The output should be every line below that includes the word "agent".

....

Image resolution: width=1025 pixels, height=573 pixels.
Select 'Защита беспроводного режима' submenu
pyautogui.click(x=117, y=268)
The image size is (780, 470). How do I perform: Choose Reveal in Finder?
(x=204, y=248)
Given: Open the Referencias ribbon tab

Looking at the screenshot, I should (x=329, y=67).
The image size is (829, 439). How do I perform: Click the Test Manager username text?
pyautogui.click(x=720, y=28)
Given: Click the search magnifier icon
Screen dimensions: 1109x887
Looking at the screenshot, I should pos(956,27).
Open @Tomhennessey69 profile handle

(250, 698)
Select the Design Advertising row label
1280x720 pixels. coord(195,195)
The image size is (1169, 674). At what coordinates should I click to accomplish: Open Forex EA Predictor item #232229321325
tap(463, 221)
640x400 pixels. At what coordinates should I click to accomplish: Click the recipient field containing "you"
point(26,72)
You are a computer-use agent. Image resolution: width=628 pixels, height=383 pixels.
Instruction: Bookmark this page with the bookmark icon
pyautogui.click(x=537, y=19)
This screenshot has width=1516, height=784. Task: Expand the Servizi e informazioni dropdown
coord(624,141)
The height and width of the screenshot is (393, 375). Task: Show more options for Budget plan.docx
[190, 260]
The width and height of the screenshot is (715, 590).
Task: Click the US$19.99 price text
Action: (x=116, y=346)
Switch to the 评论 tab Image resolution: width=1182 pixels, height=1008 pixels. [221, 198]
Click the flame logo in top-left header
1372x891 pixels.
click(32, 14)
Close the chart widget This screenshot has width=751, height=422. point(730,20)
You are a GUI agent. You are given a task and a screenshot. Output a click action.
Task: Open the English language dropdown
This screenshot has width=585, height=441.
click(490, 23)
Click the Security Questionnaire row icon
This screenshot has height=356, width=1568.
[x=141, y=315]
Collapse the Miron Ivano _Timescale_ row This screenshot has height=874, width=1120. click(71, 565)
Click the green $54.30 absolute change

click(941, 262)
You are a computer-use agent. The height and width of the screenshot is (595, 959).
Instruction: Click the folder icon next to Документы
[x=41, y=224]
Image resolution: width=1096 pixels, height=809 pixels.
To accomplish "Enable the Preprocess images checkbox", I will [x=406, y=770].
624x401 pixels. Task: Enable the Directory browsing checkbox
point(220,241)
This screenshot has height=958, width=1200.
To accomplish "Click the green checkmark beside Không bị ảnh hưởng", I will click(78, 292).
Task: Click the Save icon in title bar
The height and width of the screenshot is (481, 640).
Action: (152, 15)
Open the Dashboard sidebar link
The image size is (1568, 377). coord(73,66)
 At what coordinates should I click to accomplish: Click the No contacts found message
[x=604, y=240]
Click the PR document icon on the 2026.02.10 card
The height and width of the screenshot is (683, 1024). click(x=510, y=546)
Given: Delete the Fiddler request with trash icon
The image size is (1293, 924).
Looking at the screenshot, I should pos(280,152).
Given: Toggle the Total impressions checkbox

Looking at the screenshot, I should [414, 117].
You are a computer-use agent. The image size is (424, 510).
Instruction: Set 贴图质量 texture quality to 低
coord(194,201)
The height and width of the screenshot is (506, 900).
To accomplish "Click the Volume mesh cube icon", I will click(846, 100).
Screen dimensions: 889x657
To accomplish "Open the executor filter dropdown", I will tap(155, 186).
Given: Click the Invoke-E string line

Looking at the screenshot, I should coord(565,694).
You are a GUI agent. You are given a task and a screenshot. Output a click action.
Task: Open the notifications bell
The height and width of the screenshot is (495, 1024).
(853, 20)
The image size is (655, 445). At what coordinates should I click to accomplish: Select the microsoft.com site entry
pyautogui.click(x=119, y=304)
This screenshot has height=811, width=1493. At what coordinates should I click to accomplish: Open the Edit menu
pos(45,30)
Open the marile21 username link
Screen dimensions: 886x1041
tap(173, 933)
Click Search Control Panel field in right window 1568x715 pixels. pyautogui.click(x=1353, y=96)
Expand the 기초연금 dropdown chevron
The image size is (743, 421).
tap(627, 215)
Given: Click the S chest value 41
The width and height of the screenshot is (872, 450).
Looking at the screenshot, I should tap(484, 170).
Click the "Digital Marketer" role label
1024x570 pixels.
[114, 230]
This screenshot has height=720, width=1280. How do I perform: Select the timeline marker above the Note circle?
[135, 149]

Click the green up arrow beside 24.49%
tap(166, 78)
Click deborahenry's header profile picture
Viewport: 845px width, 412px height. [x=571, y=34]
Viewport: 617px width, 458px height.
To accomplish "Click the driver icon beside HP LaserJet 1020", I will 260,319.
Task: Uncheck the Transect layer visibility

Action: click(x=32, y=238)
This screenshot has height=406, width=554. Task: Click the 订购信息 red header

....

[SOLUTION FOR THIS EXERCISE]:
You are a computer-use agent. Image resolution: width=628 pixels, height=383 pixels.
You are a GUI agent. You are given a task and a screenshot. Output a click action.
You are a computer-use agent. The height and width of the screenshot is (595, 959).
You are a computer-use agent. The image size is (424, 510).
You are a GUI agent. You are given a task and a screenshot. Output a click action.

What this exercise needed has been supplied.